Problem requirements » Your task is to set down the records below again, exactly.

Dataset excerpts »
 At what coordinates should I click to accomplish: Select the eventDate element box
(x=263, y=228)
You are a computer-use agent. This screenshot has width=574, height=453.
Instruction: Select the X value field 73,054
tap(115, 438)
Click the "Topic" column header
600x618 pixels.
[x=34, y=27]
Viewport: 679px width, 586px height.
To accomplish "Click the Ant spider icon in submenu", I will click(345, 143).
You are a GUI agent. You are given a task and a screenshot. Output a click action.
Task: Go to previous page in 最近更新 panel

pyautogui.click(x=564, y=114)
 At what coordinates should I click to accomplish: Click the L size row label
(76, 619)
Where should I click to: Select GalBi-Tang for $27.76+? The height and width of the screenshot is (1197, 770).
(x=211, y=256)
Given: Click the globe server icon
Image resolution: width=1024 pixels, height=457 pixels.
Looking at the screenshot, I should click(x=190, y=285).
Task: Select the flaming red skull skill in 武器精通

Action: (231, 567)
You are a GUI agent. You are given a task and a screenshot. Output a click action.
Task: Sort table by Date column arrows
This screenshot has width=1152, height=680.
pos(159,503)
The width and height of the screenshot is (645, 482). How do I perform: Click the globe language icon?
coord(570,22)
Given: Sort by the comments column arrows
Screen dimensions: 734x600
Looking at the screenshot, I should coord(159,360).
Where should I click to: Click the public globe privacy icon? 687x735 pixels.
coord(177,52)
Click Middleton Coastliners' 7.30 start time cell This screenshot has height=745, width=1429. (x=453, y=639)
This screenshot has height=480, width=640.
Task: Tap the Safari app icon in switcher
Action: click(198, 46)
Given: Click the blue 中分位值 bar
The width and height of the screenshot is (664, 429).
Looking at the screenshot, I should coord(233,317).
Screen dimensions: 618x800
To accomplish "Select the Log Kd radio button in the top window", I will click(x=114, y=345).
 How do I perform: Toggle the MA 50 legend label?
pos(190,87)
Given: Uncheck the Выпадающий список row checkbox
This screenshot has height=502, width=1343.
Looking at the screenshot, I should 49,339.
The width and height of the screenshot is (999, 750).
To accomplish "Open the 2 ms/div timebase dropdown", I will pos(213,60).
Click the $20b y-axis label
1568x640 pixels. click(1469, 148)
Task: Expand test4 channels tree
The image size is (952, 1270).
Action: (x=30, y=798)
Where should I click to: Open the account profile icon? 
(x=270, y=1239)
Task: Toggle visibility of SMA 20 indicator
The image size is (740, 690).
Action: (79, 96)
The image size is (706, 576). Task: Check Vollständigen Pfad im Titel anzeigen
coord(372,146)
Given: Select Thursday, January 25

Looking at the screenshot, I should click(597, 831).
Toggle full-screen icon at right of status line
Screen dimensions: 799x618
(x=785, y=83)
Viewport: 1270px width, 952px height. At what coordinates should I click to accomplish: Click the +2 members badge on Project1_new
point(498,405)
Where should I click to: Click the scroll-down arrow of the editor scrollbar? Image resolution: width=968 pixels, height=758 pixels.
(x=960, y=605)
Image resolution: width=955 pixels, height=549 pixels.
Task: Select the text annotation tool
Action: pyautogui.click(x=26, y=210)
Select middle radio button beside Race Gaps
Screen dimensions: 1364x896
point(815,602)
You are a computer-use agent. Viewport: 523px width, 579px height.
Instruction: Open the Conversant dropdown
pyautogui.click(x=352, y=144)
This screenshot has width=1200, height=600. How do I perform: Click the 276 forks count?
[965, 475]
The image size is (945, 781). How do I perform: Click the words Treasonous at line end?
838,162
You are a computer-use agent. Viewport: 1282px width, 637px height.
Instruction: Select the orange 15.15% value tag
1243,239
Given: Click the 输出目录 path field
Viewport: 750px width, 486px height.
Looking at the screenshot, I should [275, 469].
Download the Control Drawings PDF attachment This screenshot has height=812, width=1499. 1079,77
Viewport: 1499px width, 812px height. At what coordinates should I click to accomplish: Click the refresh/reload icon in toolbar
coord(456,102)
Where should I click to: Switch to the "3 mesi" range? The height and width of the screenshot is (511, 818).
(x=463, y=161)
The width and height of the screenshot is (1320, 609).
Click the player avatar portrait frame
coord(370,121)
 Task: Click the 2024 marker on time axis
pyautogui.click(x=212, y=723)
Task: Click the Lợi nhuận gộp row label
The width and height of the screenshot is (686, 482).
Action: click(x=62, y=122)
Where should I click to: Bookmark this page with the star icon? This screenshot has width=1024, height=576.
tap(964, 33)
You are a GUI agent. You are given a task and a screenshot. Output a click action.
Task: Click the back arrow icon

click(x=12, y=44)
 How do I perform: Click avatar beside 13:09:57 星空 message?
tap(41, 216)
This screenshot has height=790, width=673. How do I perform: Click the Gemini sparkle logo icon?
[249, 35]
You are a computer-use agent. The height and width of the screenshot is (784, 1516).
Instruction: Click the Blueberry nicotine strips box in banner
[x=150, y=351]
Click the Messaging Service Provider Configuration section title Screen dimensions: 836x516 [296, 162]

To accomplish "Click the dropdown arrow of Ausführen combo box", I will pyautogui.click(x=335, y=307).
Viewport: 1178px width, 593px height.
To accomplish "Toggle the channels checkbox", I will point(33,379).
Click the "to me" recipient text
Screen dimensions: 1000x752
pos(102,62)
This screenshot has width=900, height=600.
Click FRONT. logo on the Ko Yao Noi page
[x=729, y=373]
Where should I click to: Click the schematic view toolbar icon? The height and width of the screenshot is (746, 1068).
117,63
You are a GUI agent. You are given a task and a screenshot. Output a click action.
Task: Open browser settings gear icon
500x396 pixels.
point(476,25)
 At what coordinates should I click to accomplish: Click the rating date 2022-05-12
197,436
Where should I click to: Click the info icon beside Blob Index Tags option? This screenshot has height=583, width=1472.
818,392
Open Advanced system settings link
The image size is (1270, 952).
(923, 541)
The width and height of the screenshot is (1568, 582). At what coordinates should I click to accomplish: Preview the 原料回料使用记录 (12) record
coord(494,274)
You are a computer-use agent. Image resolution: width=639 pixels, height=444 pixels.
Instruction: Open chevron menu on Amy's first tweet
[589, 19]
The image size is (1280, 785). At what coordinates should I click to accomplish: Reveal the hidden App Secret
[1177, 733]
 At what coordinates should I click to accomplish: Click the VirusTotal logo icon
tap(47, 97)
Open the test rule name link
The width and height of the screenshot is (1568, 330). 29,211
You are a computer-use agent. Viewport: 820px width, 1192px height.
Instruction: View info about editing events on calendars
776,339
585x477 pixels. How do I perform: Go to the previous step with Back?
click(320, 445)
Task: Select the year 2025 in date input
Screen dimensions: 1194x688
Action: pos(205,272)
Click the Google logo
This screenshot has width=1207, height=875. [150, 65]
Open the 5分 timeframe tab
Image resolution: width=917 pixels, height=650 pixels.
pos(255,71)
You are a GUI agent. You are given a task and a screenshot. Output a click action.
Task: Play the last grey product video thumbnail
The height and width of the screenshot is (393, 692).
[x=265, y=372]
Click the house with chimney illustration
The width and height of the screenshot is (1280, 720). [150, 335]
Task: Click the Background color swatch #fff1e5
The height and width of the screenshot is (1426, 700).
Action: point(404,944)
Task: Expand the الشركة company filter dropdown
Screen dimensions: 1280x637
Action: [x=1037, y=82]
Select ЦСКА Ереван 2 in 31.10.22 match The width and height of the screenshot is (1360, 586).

Problem solution »
 At what coordinates should I click to accomplish: Select the eventDate element box
(x=263, y=228)
You are a computer-use agent. This screenshot has width=574, height=453.
Instruction: Select the X value field 73,054
tap(115, 438)
Click the "Topic" column header
600x618 pixels.
[x=34, y=27]
Viewport: 679px width, 586px height.
To accomplish "Click the Ant spider icon in submenu", I will click(345, 143).
You are a GUI agent. You are given a task and a screenshot. Output a click action.
Task: Go to previous page in 最近更新 panel

pyautogui.click(x=564, y=114)
 At what coordinates should I click to accomplish: Click the L size row label
(76, 619)
Where should I click to: Select GalBi-Tang for $27.76+? The height and width of the screenshot is (1197, 770).
(x=211, y=256)
Given: Click the globe server icon
Image resolution: width=1024 pixels, height=457 pixels.
Looking at the screenshot, I should click(x=190, y=285).
Task: Select the flaming red skull skill in 武器精通

Action: (231, 567)
You are a GUI agent. You are given a task and a screenshot. Output a click action.
Task: Sort table by Date column arrows
This screenshot has width=1152, height=680.
pos(159,503)
The width and height of the screenshot is (645, 482). How do I perform: Click the globe language icon?
coord(570,22)
Given: Sort by the comments column arrows
Screen dimensions: 734x600
Looking at the screenshot, I should coord(159,360).
Where should I click to: Click the public globe privacy icon? 687x735 pixels.
coord(177,52)
Click Middleton Coastliners' 7.30 start time cell This screenshot has height=745, width=1429. (x=453, y=639)
This screenshot has height=480, width=640.
Task: Tap the Safari app icon in switcher
Action: click(198, 46)
Given: Click the blue 中分位值 bar
The width and height of the screenshot is (664, 429).
Looking at the screenshot, I should coord(233,317).
Screen dimensions: 618x800
To accomplish "Select the Log Kd radio button in the top window", I will click(x=114, y=345).
 How do I perform: Toggle the MA 50 legend label?
pos(190,87)
Given: Uncheck the Выпадающий список row checkbox
This screenshot has height=502, width=1343.
Looking at the screenshot, I should 49,339.
The width and height of the screenshot is (999, 750).
To accomplish "Open the 2 ms/div timebase dropdown", I will pos(213,60).
Click the $20b y-axis label
1568x640 pixels. click(1469, 148)
Task: Expand test4 channels tree
The image size is (952, 1270).
Action: (x=30, y=798)
Where should I click to: Open the account profile icon? 
(x=270, y=1239)
Task: Toggle visibility of SMA 20 indicator
The image size is (740, 690).
Action: (79, 96)
The image size is (706, 576). Task: Check Vollständigen Pfad im Titel anzeigen
coord(372,146)
Given: Select Thursday, January 25

Looking at the screenshot, I should click(597, 831).
Toggle full-screen icon at right of status line
Screen dimensions: 799x618
(x=785, y=83)
Viewport: 1270px width, 952px height. At what coordinates should I click to accomplish: Click the +2 members badge on Project1_new
point(498,405)
Where should I click to: Click the scroll-down arrow of the editor scrollbar? Image resolution: width=968 pixels, height=758 pixels.
(x=960, y=605)
Image resolution: width=955 pixels, height=549 pixels.
Task: Select the text annotation tool
Action: pyautogui.click(x=26, y=210)
Select middle radio button beside Race Gaps
Screen dimensions: 1364x896
point(815,602)
You are a computer-use agent. Viewport: 523px width, 579px height.
Instruction: Open the Conversant dropdown
pyautogui.click(x=352, y=144)
This screenshot has width=1200, height=600. How do I perform: Click the 276 forks count?
[965, 475]
The image size is (945, 781). How do I perform: Click the words Treasonous at line end?
838,162
You are a computer-use agent. Viewport: 1282px width, 637px height.
Instruction: Select the orange 15.15% value tag
1243,239
Given: Click the 输出目录 path field
Viewport: 750px width, 486px height.
Looking at the screenshot, I should [275, 469].
Download the Control Drawings PDF attachment This screenshot has height=812, width=1499. 1079,77
Viewport: 1499px width, 812px height. At what coordinates should I click to accomplish: Click the refresh/reload icon in toolbar
coord(456,102)
Where should I click to: Switch to the "3 mesi" range? The height and width of the screenshot is (511, 818).
(x=463, y=161)
The width and height of the screenshot is (1320, 609).
Click the player avatar portrait frame
coord(370,121)
 Task: Click the 2024 marker on time axis
pyautogui.click(x=212, y=723)
Task: Click the Lợi nhuận gộp row label
The width and height of the screenshot is (686, 482).
Action: click(x=62, y=122)
Where should I click to: Bookmark this page with the star icon? This screenshot has width=1024, height=576.
tap(964, 33)
You are a GUI agent. You are given a task and a screenshot. Output a click action.
Task: Click the back arrow icon

click(x=12, y=44)
 How do I perform: Click avatar beside 13:09:57 星空 message?
tap(41, 216)
This screenshot has height=790, width=673. How do I perform: Click the Gemini sparkle logo icon?
[249, 35]
You are a computer-use agent. The height and width of the screenshot is (784, 1516).
Instruction: Click the Blueberry nicotine strips box in banner
[x=150, y=351]
Click the Messaging Service Provider Configuration section title Screen dimensions: 836x516 [296, 162]

To accomplish "Click the dropdown arrow of Ausführen combo box", I will pyautogui.click(x=335, y=307).
Viewport: 1178px width, 593px height.
To accomplish "Toggle the channels checkbox", I will point(33,379).
Click the "to me" recipient text
Screen dimensions: 1000x752
pos(102,62)
This screenshot has width=900, height=600.
Click FRONT. logo on the Ko Yao Noi page
[x=729, y=373]
Where should I click to: Click the schematic view toolbar icon? The height and width of the screenshot is (746, 1068).
117,63
You are a GUI agent. You are given a task and a screenshot. Output a click action.
Task: Open browser settings gear icon
500x396 pixels.
point(476,25)
 At what coordinates should I click to accomplish: Click the rating date 2022-05-12
197,436
Where should I click to: Click the info icon beside Blob Index Tags option? This screenshot has height=583, width=1472.
818,392
Open Advanced system settings link
The image size is (1270, 952).
(923, 541)
The width and height of the screenshot is (1568, 582). At what coordinates should I click to accomplish: Preview the 原料回料使用记录 (12) record
coord(494,274)
You are a computer-use agent. Image resolution: width=639 pixels, height=444 pixels.
Instruction: Open chevron menu on Amy's first tweet
[589, 19]
The image size is (1280, 785). At what coordinates should I click to accomplish: Reveal the hidden App Secret
[1177, 733]
 At what coordinates should I click to accomplish: Click the VirusTotal logo icon
tap(47, 97)
Open the test rule name link
The width and height of the screenshot is (1568, 330). 29,211
You are a computer-use agent. Viewport: 820px width, 1192px height.
Instruction: View info about editing events on calendars
776,339
585x477 pixels. How do I perform: Go to the previous step with Back?
click(320, 445)
Task: Select the year 2025 in date input
Screen dimensions: 1194x688
Action: pos(205,272)
Click the Google logo
This screenshot has width=1207, height=875. [150, 65]
Open the 5分 timeframe tab
Image resolution: width=917 pixels, height=650 pixels.
pos(255,71)
You are a GUI agent. You are given a task and a screenshot. Output a click action.
Task: Play the last grey product video thumbnail
The height and width of the screenshot is (393, 692).
[x=265, y=372]
Click the house with chimney illustration
The width and height of the screenshot is (1280, 720). [150, 335]
Task: Click the Background color swatch #fff1e5
The height and width of the screenshot is (1426, 700).
Action: point(404,944)
Task: Expand the الشركة company filter dropdown
Screen dimensions: 1280x637
Action: [x=1037, y=82]
Select ЦСКА Ереван 2 in 31.10.22 match The width and height of the screenshot is (1360, 586).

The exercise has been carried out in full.